Your goal: Return the lines beginning at the one that contains "This screenshot has width=580, height=435." and running to the end of the records, exactly and with nothing else. Omit pictures.

Exercise input:

#####

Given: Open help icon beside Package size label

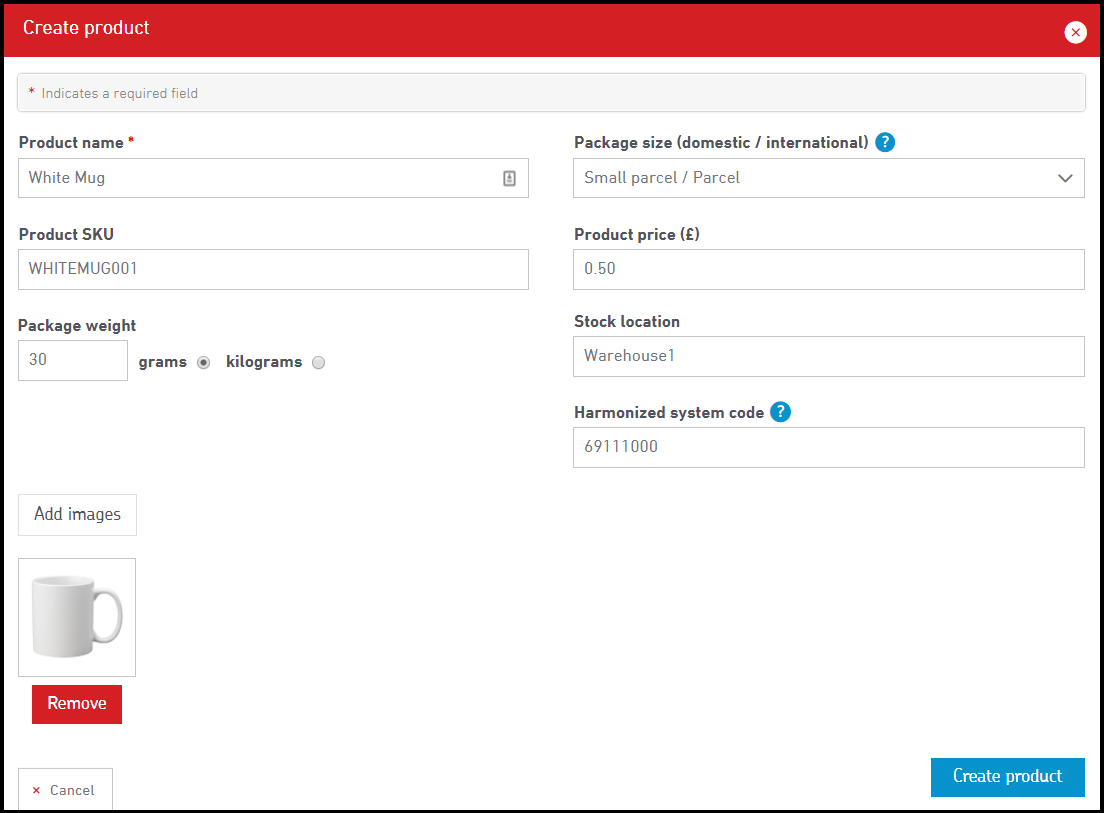Looking at the screenshot, I should pos(885,142).
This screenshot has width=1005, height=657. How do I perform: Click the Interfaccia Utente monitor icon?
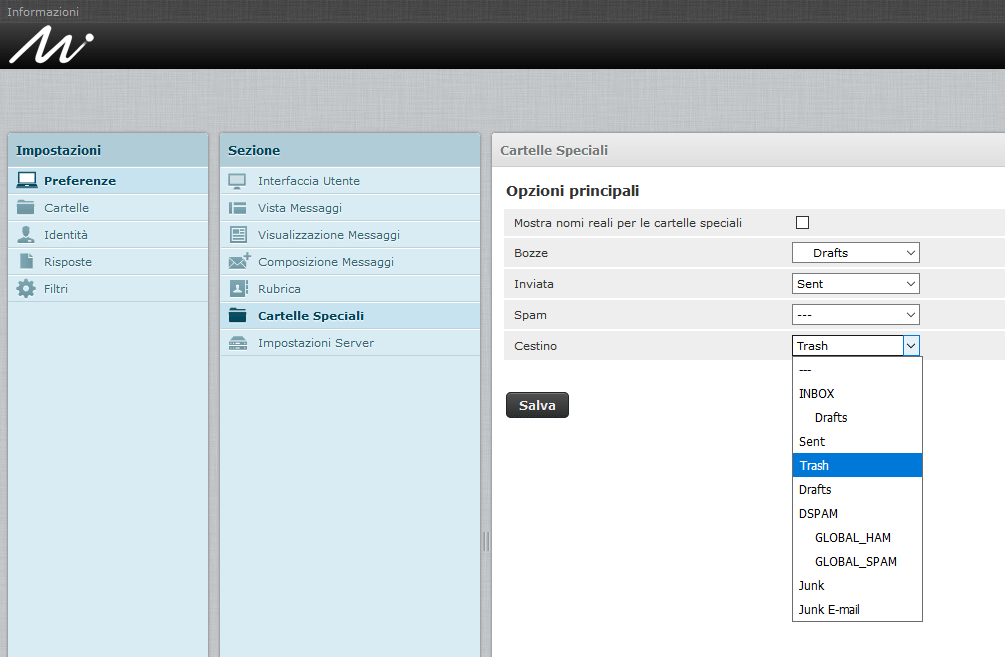[x=238, y=181]
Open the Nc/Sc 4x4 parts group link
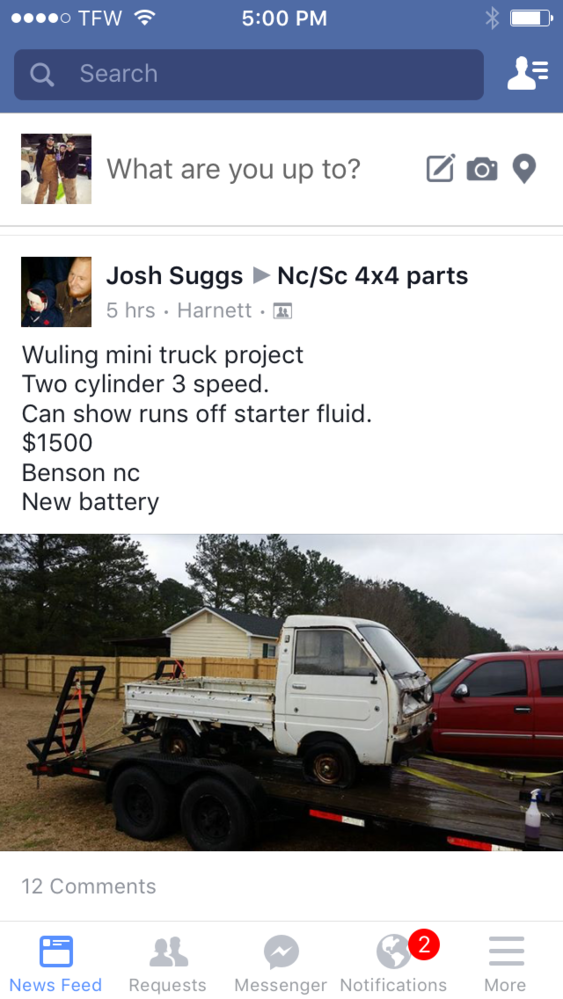Screen dimensions: 563x999 pos(373,276)
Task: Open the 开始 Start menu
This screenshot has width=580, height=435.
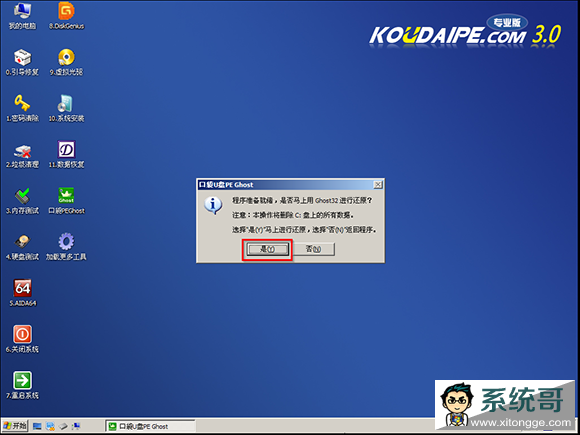Action: point(15,426)
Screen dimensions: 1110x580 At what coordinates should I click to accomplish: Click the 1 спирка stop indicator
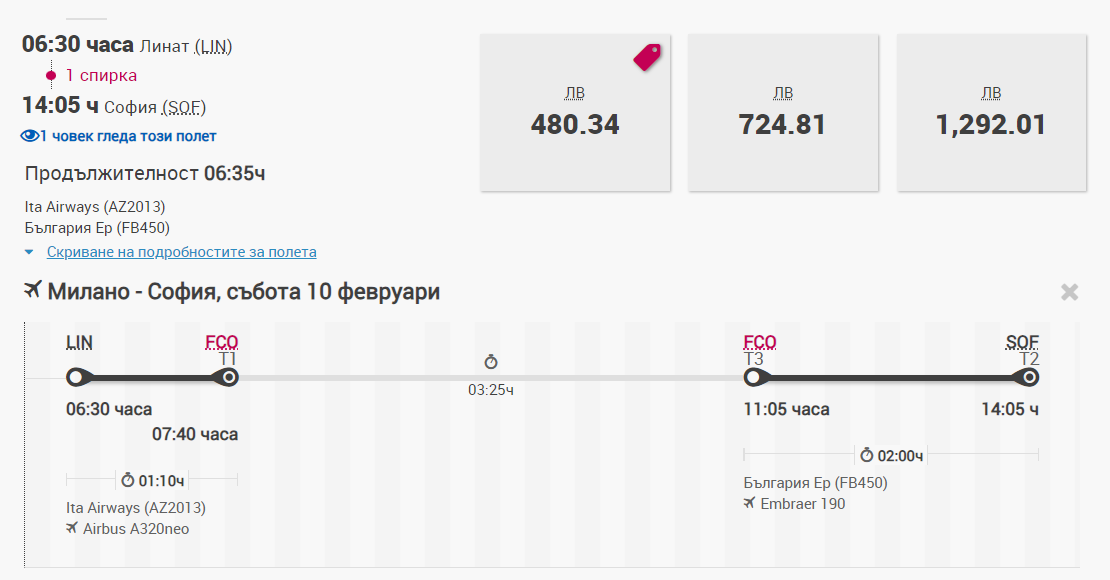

#####

Response to the task:
This screenshot has width=580, height=435.
Action: point(15,426)
Screen dimensions: 1110x580 At what coordinates should I click to accomplish: Click the 1 спирка stop indicator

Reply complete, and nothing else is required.